Professor Dabashi has written more than two dozen books, edited four, and contributed chapters to many more. He is also the author of over 100 essays, articles and book reviews on subjects ranging from Iranian and Islamic Studies, comparative literature, world cinema, and the philosophy of art (trans-aesthetics). His books and articles have been translated into numerous languages, including Japanese, German, French, Spanish, Danish, Russian, Hebrew, Italian, Arabic, Korean, Persian, Portuguese, Polish, Turkish, Urdu and Catalan.
His books include Authority in Islam (1989); Theology of Discontent (1993); Truth and Narrative (1999); Staging a Revolution: The Art of Persuasion in the Islamic Republic of Iran (2000); Close Up: Iranian Cinema, Past, Present, Future (2001); Masters and Masterpieces of Iranian Cinema (2007); Iran: A People Interrupted (2007); and an edited volume, Dreams of a Nation: On Palestinian Cinema (2006).

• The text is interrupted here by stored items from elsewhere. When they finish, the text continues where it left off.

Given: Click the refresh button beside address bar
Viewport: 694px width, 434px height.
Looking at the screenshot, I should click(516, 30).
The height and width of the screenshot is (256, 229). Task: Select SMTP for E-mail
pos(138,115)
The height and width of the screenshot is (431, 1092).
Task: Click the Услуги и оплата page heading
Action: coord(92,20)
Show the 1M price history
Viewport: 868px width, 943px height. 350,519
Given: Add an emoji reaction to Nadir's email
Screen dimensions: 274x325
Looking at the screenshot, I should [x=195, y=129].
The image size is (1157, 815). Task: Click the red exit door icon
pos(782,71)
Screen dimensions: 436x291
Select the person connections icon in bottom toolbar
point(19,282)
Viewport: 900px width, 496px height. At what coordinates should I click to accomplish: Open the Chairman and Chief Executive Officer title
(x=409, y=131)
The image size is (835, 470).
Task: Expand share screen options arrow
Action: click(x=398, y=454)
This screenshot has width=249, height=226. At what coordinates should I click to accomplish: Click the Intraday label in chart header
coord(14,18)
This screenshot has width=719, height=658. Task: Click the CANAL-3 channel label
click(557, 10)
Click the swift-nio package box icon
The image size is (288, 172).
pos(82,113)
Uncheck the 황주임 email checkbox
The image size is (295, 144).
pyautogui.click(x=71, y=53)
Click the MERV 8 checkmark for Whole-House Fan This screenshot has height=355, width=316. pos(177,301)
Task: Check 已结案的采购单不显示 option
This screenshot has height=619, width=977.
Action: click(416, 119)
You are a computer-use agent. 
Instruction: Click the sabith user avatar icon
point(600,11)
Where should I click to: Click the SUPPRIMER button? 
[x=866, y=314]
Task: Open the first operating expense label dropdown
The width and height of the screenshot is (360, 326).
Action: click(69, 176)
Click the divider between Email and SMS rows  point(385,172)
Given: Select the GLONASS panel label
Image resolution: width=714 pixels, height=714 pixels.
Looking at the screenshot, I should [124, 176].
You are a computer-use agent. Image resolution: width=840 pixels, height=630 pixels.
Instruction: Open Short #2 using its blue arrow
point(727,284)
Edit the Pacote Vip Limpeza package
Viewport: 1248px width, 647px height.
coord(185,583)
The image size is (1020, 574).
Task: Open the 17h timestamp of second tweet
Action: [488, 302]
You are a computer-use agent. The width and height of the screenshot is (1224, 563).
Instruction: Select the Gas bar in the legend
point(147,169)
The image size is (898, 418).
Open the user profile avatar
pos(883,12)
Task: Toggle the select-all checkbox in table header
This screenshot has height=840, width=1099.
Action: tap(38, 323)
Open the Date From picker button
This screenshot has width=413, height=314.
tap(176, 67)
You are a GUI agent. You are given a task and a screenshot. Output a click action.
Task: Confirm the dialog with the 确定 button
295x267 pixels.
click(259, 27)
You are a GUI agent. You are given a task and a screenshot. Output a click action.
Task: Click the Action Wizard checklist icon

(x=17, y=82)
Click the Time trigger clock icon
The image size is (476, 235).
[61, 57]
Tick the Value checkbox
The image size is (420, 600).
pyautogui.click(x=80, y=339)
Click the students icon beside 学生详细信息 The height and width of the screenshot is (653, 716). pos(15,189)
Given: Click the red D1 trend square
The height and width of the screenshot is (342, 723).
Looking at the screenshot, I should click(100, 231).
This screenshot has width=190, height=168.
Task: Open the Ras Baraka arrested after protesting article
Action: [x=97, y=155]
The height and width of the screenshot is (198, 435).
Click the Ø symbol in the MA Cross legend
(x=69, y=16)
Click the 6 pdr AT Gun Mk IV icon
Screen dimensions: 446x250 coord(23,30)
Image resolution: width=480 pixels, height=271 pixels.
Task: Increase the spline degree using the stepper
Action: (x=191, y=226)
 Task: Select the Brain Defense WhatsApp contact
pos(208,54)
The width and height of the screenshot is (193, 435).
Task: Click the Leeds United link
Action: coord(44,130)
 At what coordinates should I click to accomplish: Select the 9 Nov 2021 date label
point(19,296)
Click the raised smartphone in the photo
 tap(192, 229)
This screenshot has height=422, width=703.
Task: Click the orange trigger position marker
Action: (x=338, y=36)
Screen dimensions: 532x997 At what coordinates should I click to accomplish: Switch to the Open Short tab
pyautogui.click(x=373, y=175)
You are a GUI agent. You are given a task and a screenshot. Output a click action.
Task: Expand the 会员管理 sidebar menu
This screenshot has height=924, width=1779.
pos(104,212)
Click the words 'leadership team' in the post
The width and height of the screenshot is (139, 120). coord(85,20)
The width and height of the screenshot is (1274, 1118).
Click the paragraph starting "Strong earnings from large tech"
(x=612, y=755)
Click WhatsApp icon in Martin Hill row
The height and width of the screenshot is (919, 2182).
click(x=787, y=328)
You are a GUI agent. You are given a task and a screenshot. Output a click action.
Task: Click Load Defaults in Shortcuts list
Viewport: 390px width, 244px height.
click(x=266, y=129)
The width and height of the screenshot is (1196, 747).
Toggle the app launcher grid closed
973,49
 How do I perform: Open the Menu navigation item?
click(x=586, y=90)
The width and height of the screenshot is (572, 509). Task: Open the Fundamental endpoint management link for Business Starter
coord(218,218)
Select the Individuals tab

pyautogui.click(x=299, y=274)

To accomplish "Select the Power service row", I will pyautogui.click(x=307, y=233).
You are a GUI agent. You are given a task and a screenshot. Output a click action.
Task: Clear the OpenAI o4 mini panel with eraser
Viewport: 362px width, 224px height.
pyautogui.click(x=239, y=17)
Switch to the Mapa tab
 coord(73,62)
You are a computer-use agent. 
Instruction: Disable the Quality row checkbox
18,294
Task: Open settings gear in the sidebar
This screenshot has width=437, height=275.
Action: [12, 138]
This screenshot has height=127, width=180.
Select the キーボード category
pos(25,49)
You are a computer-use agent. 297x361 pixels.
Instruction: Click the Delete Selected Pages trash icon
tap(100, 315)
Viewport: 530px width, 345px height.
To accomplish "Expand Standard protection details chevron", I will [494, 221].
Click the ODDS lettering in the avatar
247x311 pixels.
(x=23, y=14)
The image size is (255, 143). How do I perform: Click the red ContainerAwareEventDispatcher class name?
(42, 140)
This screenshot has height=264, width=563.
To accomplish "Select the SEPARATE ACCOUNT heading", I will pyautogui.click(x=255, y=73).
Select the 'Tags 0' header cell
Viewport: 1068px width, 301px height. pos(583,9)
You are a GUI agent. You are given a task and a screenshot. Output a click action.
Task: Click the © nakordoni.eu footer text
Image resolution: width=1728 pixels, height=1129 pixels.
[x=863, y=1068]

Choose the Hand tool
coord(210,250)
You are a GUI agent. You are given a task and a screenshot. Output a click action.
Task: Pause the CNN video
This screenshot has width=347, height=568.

Among his most recent books are Islamic Liberation Theology: Resisting the Empire (Routledge, 2008); Post-Orientalism: Knowledge and Power in Time of Terror (Transaction Publishers, 2009); Shi’ism: A Religion of Protest (Harvard, 2011); The World of Persia Literary Humanism (Harvard, 2014); Can Non-Europeans Think? (Zed Books, 2015); Persophilia: Persian Culture on the Global Scene (Harvard, 2015); Iran without Borders: Towards a Critique of the Postcolonial Nation (Verso, 2016); Iran: Rebirth of a Nation (Routledge, 2017); The Shahnameh: The Persian Epic as World Literature (Columbia, 2019); On Edward Said: Remembrance of Things Past (Haymarket, 2020); and The The Future of Two Illusions: Islam after the West (University of California Press, 2022).